Teen Dies After Visit to Prof's Condo

The family of a young woman looks for answers after her mysterious death.

ByABC News
April 29, 2008, 7:47 AM

April 29, 2008— -- While police continue to investigate the case of a young woman who died after being found unconscious in her professor's Phoenix condominium, the women's family has hired a private detective to look into the man they've called a "predator."

Andria Ziegler, who was 19-years-old, is being laid to rest today by her parents and seven brothers and sisters.

Paramedics responded to a medical call for help around 2:30 a.m. Sunday, April 20, at the home of Michael Todd, a 51-year-old psychology professor at Paradise Valley Community College. Paramedics found Andria Ziegler -- Todd's student for two semesters -- unresponsive. She was transported to a local hospital where she was pronounced dead.

Initial autopsy results did not show a cause for Ziegler's death, according to a spokeswoman at the Maricopa County Medical Examiner's Office. Toxicology tests, which authorities said will likely answer that outstanding question, could take several weeks.

Todd is not currently a suspect, as police cannot yet say for sure that a crime was committed. But his condominium has been combed through as if it were a crime scene, the city's homicide unit is investigating and Todd has retained a lawyer, Mike Roth, who did not return multiple phone calls from ABC News.

The college has also put Todd on paid leave while school officials look into possible administrative violations surrounding his relationship with the student.

"We've had some correspondence with his attorney," Sgt. Joel Tranter at the Phoenix Police Department told ABC News. "He's not been named a suspect."

One troubling detail of the events that morning that has devastated Ziegler's large, tight-knit family and raised eyebrows for investigators is that when paramedics arrived at the house, Todd declined to identify Ziegler. This, even though Todd was her professor and according to family members, had been courting her romantically for two months.

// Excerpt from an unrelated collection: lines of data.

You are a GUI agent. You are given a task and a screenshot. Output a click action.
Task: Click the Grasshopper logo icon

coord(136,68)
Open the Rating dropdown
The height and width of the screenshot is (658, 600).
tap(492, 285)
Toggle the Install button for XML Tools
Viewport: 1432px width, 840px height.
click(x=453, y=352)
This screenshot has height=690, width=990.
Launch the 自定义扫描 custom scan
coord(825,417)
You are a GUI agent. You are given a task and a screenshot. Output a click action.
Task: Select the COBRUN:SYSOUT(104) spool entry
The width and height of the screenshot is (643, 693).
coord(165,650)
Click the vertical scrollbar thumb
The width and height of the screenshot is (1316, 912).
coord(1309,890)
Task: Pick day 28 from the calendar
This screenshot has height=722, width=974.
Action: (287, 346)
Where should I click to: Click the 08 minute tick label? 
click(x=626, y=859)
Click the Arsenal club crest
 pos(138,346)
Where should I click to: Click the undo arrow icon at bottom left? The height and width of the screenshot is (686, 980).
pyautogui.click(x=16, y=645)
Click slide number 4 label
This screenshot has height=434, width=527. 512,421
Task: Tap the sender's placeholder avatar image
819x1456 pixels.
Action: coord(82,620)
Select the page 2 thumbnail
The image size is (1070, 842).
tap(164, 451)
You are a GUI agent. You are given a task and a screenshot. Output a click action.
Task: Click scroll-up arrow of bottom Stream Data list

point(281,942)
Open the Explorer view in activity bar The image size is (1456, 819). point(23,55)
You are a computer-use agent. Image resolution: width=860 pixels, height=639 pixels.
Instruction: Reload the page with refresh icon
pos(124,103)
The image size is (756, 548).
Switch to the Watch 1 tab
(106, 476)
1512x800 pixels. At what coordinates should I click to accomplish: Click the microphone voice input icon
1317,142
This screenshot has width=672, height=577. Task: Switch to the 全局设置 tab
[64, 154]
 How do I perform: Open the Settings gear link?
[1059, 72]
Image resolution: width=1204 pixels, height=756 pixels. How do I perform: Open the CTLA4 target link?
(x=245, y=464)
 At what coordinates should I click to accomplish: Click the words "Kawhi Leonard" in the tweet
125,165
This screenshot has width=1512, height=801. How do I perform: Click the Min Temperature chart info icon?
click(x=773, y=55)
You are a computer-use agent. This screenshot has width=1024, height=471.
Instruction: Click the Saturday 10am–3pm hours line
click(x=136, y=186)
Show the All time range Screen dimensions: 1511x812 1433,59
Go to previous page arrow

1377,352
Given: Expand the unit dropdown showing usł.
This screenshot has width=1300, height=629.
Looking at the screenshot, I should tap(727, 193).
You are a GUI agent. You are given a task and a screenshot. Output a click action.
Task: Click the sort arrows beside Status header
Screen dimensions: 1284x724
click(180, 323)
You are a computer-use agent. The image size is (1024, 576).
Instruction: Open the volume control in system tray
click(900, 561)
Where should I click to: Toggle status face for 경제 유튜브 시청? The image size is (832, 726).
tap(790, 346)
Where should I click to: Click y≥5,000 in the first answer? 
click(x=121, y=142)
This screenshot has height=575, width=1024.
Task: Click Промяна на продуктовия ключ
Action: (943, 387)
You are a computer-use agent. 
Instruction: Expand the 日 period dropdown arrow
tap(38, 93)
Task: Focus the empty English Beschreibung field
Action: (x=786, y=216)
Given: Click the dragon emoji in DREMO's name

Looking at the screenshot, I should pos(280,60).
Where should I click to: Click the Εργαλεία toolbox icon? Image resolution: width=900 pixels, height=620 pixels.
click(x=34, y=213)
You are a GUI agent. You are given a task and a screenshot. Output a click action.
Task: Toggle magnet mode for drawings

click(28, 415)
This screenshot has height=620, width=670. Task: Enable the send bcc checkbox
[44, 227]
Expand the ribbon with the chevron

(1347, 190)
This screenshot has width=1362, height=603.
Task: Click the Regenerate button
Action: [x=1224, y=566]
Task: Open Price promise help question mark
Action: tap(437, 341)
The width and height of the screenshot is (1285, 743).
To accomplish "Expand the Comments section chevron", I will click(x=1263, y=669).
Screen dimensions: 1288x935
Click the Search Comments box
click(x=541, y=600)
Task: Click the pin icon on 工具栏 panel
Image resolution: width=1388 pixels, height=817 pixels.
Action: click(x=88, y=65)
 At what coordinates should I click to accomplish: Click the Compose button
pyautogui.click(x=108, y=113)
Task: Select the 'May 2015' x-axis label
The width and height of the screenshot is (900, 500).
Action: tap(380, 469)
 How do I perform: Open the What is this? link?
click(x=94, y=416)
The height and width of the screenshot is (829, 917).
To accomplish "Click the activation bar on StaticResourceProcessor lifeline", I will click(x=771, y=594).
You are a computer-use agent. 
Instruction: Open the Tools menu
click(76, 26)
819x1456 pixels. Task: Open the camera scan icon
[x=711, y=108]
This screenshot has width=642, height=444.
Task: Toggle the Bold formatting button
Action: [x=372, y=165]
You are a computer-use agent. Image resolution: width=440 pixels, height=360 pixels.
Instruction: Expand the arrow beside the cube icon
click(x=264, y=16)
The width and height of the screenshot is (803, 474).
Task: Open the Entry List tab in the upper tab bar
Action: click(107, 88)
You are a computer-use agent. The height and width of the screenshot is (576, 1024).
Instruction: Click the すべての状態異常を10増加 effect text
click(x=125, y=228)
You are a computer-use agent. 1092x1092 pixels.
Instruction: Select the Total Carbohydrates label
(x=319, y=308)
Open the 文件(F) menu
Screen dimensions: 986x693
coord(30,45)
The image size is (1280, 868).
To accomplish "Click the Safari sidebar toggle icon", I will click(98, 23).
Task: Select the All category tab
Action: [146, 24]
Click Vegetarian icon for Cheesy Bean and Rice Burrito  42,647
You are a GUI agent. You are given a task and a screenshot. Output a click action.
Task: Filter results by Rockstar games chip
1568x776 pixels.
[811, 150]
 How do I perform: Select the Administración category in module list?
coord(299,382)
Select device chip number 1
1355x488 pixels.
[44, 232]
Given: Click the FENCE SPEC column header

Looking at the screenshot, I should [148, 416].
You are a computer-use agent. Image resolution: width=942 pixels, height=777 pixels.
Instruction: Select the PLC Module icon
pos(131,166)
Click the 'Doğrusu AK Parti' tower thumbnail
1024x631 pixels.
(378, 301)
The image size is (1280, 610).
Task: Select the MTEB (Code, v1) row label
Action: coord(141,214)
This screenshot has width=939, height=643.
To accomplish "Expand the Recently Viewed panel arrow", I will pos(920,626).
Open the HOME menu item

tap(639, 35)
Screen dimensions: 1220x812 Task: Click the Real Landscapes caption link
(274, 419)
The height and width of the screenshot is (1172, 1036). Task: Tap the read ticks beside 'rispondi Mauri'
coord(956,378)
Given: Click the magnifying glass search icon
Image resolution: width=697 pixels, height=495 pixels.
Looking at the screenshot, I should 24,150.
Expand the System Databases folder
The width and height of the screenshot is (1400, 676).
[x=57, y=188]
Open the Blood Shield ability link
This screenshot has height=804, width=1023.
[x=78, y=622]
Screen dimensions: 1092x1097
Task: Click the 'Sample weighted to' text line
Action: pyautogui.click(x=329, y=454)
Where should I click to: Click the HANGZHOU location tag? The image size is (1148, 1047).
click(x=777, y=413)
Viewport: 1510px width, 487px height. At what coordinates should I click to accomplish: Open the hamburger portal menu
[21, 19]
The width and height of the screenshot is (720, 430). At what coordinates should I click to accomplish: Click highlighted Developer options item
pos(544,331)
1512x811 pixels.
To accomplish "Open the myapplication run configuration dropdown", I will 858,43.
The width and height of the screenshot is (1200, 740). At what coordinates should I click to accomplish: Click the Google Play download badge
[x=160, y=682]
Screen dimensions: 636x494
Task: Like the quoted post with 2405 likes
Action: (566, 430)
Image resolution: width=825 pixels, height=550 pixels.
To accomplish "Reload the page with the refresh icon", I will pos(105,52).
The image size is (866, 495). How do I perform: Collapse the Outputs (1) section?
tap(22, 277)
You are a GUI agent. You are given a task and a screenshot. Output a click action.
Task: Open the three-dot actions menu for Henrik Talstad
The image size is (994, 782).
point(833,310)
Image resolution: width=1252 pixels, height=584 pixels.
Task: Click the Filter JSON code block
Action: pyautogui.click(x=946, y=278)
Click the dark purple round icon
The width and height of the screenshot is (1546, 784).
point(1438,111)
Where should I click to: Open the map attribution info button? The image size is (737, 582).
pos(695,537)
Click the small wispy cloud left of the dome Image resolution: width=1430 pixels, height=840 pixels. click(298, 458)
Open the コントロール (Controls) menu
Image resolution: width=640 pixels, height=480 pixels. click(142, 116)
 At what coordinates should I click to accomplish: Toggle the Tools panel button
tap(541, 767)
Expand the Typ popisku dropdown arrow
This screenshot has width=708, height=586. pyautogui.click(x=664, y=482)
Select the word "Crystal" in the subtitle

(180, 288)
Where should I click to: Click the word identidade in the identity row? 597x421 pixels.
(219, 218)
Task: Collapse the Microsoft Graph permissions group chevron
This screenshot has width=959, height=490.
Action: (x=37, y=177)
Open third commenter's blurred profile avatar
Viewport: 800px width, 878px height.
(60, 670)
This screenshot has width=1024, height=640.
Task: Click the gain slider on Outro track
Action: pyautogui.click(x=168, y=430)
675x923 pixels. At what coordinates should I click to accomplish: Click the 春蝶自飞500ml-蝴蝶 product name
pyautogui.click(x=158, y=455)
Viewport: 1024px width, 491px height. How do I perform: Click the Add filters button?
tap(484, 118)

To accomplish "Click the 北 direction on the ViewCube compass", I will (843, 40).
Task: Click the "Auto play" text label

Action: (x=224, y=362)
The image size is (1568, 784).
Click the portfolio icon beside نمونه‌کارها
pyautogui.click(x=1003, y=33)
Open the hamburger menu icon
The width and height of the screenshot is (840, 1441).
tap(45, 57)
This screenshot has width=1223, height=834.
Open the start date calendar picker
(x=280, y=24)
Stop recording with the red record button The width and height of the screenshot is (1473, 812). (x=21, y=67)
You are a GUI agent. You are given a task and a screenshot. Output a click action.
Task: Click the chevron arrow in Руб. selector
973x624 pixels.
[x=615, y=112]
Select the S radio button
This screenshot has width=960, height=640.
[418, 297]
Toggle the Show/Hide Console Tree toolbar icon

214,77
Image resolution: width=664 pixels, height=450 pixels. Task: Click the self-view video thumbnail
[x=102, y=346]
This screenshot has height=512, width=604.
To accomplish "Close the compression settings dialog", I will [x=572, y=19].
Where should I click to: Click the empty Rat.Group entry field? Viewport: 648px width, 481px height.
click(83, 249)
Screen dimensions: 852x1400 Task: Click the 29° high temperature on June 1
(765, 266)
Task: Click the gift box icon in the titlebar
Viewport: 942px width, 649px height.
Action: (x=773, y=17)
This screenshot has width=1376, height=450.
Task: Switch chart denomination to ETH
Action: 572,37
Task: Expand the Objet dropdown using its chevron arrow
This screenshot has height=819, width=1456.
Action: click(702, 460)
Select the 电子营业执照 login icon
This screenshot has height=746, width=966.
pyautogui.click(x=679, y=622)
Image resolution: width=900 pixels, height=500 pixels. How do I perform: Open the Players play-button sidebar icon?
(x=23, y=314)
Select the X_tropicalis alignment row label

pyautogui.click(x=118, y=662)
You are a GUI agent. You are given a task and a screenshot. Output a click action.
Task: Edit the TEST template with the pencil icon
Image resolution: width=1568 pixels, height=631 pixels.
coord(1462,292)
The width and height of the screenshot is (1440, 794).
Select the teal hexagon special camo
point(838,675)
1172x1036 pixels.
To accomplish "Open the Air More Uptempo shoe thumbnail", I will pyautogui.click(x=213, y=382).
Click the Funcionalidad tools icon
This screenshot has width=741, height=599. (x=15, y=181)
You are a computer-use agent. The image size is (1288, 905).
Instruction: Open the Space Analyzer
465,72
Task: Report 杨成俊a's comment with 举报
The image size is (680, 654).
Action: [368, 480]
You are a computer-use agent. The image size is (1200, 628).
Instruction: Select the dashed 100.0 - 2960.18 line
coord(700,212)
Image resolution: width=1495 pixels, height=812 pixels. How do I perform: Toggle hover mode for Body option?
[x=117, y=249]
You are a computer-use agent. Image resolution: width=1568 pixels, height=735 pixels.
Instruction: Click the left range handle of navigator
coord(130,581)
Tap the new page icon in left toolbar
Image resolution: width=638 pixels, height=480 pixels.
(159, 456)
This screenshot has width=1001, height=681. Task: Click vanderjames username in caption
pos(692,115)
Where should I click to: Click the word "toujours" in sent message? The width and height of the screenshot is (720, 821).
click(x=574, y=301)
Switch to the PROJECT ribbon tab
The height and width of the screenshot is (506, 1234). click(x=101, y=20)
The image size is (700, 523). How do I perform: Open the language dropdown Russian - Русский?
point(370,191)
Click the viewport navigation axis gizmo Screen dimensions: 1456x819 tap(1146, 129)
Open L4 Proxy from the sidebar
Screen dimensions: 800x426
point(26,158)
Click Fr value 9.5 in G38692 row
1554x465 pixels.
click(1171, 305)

"He knew who she was," Tranter said. "I don't think anyone's going to argue that. He didn't reach out to her parents or anything like that."

Police and Ziegler's family members also said Todd did not accompany Zeigler to the hospital. After she died, she arrived at the morgue as a "Jane Doe," or unidentified female.

By then, her family had already begun to search for Ziegler, who lives at her parents' Phoenix home. "She did not call," Doug McManus, Ziegler's stepfather, said in an interview with ABC News. "That left us to think that something was definitely wrong."